▶ **Exercise**
Give back exactly the lines from the one that includes "Where should I" to the last line below, both included, and no further lines.

▶ **Data for the task**
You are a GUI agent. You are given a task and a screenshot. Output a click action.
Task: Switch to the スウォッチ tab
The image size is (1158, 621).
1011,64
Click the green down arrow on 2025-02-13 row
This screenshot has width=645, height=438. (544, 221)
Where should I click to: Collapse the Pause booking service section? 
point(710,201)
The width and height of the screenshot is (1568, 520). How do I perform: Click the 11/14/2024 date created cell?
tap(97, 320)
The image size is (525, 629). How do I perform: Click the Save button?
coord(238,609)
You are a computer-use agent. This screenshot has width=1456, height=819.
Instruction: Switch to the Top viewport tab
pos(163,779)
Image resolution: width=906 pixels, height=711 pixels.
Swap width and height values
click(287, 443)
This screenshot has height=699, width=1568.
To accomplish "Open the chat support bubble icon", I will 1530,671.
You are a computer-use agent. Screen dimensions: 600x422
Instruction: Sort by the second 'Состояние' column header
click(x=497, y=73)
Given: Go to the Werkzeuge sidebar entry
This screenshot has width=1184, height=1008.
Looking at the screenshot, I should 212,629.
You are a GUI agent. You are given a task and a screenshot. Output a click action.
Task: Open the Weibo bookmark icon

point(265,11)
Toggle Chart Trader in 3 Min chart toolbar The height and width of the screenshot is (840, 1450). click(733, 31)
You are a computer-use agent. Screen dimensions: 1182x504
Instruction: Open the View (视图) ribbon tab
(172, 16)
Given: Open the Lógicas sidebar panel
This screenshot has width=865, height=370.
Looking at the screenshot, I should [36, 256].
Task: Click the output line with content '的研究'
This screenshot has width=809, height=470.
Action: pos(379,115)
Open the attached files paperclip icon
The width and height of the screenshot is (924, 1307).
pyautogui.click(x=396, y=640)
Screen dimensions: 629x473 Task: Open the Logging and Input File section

▶ **Final answer**
Where should I click to: Collapse the Pause booking service section? 
point(710,201)
The width and height of the screenshot is (1568, 520). How do I perform: Click the 11/14/2024 date created cell?
tap(97, 320)
The image size is (525, 629). How do I perform: Click the Save button?
coord(238,609)
You are a computer-use agent. This screenshot has width=1456, height=819.
Instruction: Switch to the Top viewport tab
pos(163,779)
Image resolution: width=906 pixels, height=711 pixels.
Swap width and height values
click(287, 443)
This screenshot has height=699, width=1568.
To accomplish "Open the chat support bubble icon", I will 1530,671.
You are a computer-use agent. Screen dimensions: 600x422
Instruction: Sort by the second 'Состояние' column header
click(x=497, y=73)
Given: Go to the Werkzeuge sidebar entry
This screenshot has width=1184, height=1008.
Looking at the screenshot, I should 212,629.
You are a GUI agent. You are given a task and a screenshot. Output a click action.
Task: Open the Weibo bookmark icon

point(265,11)
Toggle Chart Trader in 3 Min chart toolbar The height and width of the screenshot is (840, 1450). click(733, 31)
You are a computer-use agent. Screen dimensions: 1182x504
Instruction: Open the View (视图) ribbon tab
(172, 16)
Given: Open the Lógicas sidebar panel
This screenshot has width=865, height=370.
Looking at the screenshot, I should [36, 256].
Task: Click the output line with content '的研究'
This screenshot has width=809, height=470.
Action: pos(379,115)
Open the attached files paperclip icon
The width and height of the screenshot is (924, 1307).
pyautogui.click(x=396, y=640)
Screen dimensions: 629x473 Task: Open the Logging and Input File section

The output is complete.